Did the fallout or reaction to your book ‘Nobody Killed her’ which is based on a volatile subject, worry you?
If you start worrying about reactions you would never be able to write.
You narrated in your interview with DAWN newspaper how your book was first accepted and then shelved. How difficult was it to deal with such an experience?
It was difficult but like all things devastating, I came out stronger.
Was Benazir Bhutto assignation the inspiration or catalyst for your book?
Both and none.
How did you research for this book?
I didn’t. I researched for my Ph.D. about women in power in patriarchal societies, combined that with an overactive imagination, and the result was Nobody Killed Her.
Was it a difficult or an enjoyable book?
What is your next project?
It’s called Hijabistan. It is a collection of short stories about the theme of the veil. Not as a garment but as a mentality.
Did the award you won for your short stories inspire you to attempt your first novel?
It gave me the encouragement.
Sabyn on Books and Writers
Which authors and books have influenced you and your writing?
That’s like asking why you love someone or how. It’s hard to pinpoint which of the many beautiful or terrible books shaped your creativity. All I can say is, they did.

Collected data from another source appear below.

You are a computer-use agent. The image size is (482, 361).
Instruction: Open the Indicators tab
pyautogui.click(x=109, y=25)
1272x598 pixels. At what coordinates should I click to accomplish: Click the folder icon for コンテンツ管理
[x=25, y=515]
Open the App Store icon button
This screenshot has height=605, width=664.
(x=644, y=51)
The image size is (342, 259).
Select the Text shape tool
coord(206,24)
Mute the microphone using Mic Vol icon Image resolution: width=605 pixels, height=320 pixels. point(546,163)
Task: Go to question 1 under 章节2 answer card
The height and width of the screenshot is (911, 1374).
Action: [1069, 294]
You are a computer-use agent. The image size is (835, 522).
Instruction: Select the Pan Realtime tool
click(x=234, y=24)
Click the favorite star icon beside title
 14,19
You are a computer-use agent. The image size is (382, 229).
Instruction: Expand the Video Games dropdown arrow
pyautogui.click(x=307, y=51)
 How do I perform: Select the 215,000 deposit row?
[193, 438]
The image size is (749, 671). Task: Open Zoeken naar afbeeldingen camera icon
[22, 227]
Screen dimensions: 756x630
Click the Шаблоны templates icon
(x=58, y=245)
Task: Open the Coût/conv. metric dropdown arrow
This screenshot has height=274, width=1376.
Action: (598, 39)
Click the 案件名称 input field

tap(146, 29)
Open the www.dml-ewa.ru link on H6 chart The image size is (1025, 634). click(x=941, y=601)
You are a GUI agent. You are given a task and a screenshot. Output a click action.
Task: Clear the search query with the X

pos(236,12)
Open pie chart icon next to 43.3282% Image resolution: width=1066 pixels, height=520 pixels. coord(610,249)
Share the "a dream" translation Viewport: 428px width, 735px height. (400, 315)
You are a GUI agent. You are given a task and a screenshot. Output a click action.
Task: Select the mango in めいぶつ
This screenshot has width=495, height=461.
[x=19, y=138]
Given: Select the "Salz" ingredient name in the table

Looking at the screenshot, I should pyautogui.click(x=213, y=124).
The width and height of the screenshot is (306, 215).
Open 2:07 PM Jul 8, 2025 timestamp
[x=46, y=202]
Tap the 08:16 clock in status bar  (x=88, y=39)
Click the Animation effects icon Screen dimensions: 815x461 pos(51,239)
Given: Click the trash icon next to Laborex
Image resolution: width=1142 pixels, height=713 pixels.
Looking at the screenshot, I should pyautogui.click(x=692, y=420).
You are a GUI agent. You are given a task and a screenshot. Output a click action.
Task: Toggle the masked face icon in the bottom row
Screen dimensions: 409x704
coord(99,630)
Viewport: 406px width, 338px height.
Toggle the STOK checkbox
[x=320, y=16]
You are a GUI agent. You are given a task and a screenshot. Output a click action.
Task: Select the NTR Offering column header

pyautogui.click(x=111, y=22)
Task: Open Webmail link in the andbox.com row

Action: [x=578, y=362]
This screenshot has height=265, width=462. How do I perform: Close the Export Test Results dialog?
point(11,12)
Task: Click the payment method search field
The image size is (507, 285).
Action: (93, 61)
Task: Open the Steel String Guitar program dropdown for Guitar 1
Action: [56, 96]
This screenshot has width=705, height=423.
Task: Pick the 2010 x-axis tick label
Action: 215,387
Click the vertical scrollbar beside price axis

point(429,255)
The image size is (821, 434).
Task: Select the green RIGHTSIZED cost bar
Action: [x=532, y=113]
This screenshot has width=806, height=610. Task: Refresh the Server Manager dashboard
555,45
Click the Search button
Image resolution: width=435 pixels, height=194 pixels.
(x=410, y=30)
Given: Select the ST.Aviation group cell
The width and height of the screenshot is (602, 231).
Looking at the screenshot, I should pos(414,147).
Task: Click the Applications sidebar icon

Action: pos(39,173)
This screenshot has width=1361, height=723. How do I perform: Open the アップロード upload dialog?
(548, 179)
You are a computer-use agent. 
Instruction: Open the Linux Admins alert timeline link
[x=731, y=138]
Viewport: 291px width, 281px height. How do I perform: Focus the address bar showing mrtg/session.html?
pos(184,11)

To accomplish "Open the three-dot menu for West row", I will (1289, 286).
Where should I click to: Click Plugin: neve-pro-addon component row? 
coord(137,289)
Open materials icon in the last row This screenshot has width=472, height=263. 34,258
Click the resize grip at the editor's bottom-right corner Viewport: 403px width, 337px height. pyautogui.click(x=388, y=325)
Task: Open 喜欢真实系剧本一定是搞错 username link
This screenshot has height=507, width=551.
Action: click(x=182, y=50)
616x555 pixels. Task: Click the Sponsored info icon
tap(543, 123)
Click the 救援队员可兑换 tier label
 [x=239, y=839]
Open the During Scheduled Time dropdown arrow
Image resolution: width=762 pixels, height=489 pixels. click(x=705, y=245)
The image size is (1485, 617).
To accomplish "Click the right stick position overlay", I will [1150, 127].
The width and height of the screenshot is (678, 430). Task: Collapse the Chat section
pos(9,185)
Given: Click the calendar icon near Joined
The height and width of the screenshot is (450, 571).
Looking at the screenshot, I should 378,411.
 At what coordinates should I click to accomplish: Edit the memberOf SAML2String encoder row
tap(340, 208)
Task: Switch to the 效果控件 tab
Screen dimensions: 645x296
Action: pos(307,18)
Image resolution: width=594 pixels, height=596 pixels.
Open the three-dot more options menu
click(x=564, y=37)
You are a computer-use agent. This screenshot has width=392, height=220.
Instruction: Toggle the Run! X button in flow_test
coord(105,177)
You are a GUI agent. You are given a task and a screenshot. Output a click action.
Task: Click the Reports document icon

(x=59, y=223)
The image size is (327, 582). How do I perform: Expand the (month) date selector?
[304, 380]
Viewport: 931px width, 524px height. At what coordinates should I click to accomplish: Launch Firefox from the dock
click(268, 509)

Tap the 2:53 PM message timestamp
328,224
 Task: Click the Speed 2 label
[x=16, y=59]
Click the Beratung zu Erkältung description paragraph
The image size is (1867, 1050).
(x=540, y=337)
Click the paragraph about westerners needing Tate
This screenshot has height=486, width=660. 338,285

How do you relate to writers like Saadat Hasan Manto and Ismat Chughtai?
I feel like I come from a long tradition of South Asian writers who have broken boundaries, stepped on toes, written about subjects considered taboo, even been put on trial for their creativity. I feel privileged that I belong to a tradition of South Asian literature, where women like Chugtai and Rashid Jehan were writing about feminism even before the word was coined.
You interviewed Shobha De when she visited Pakistan. How influenced are you with her and her use of the bold and no-apology approach to female sexuality in her books?
I think she is a fiery writer and a very interesting person. I read her columns but have not had a chance to read her fiction.
What is important for a writer; to write mainstream fiction like Mohsin Hamid, ChetanBhagat or Shobha De, or to write literary fiction like Vikram Seth or Amitav Gosh?
That is for a writer to decide himself or herself. I don’t believe in boxes nor do I tick them.
Harry Potter books had their fans line up outside bookstores for hours before their release. Likewise, closer home, it is said that Chandrakanta book series’ fans learned Hindi and lined up outside the printing press. How do you view this: marketing, mass hysteria or magical pen of the writers?
I think anything that gets people reading is good.
Sabyn on the art of writing
Do you plan and structure your characters, arc of the story or do you let your characters’ run away with the story?
I don’t like to lose control. If I’m in charge the characters better listen.
Do you have dreams/visions of your characters? And do they appear before you, as they did before Charles Dickens?
Not anymore. I think the more you write the more you are able to create rather than conjure.
Do you use real people and their mannerism in your books? Anything interesting to share in this regard?
Of course, we all seek inspiration from our surroundings. The character of Soldier Rahim is based on someone I know.